I've used Nuxt before, on a much larger website, so I knew it wasn't hard to migrate a vue project to it. With Nuxt, you can write vue SFCs, and have them render on the server. This is even better than PHP, because Nuxt uses hydration. On an incoming request, the server first renders the page locally, then sends the pre-rendered html/css to the client, then it sends the rest of the vue project as JS bundles to the client. The client gets a finished website, but it lacks interactivity (onclick handlers, scroll events, etc.). The javascript attaches handlers to the elements in the DOM, and you get a website that feels the same as a normal SPA, but pre-rendered. After this initial load, visiting other pages on the site should be quicker, because now it uses javascript (vue) to update the DOM, instead of fetching new html documents each time you click on a blog post.

Nuxt also automatically handles prefetching, so while JS bundles for individual pages are fetched form the server on page visit, hovering over a link will fetch those before you click on it. This takes care of the prefetching that I did manually in my previous version.

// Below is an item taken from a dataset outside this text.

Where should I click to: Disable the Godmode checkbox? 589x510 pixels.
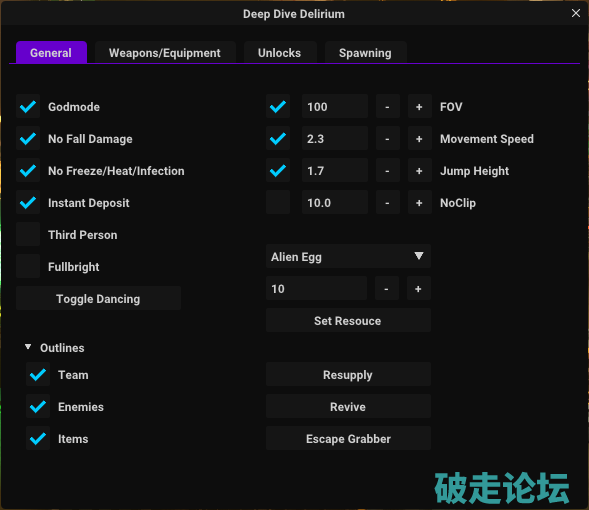click(x=28, y=107)
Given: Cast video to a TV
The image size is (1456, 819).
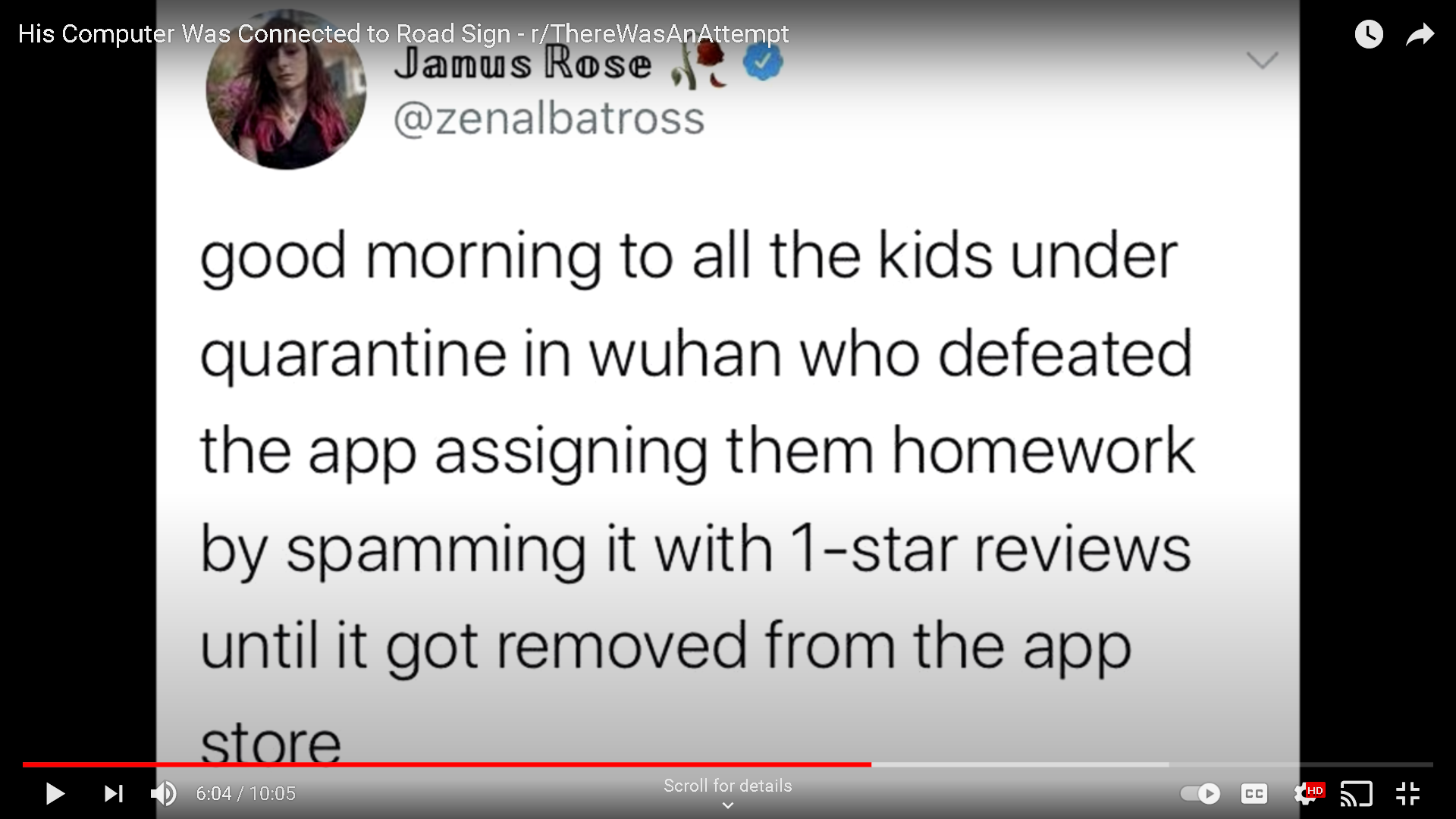Looking at the screenshot, I should [x=1357, y=794].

Unfortunately, serving my markdown files in public/ and just rendering them in pages/[...slug].vue wouldn't cut it. I want the markdown files to be served as pages, not to be fetched by the client after entering a generic page. This would be as inefficient as my previous solution.

Nuxt Content

I decided to use @nuxt/content to render my markdown posts. Despite having used Nuxt Content in the past, I actually had a lot of trouble with setting this up. They had rewritten the whole project, and it was now based on SQL. This does mean that you can use some SQL features, but I would have preferred saving the headache.

const { data: articles } = await useAsyncData(
    'blog_index', 
    () => queryCollection('blog')
        // Exclude articles starting with underscore
        .where('path', 'NOT LIKE', '/blog/%/_%')
        .order('date', 'DESC')
        .all(),
);

I had an issue where the blog index and the blog articles would render fine locally, but after deploying, I realised that production only showed empty pages. If you first visited a different page and then navigated to the blog index or to an article, it would load fine, but anyone visiting from an external site would be met with an empty page. There were no error logs reporting this, so I spent a lot of time reading documentation and old GitHub issues, before I found a solution.

export default defineNuxtConfig({
    content: {
        // This is needed for hosting on vercel!!!
        experimental: { sqliteConnector: 'native' },
    }
});

It feels good to finally have a good codebase for my website. Content uses Shiki for syntax highlighting which looks way better than highlight.js which I used before, and it has better color themes (I'm a big fan of kanagawa-wave which I use in this blog).

This is probably not what ploum would have wanted, as I'm now using even more javascript to render this simple website, but ultimately less work is done on the client, page loads are faster, and it's now possible to browse my site without javascript. It's also easier for me, as I don't have to manually maintain an articles.json file with blog post metadata. I also made the rss.xml file generate automatically. Now, all I need to do to write and publish a new blog post is to write the blog post. I prefix the post with an underscore until it's ready, and it'll be published once I commit a version without an underscore.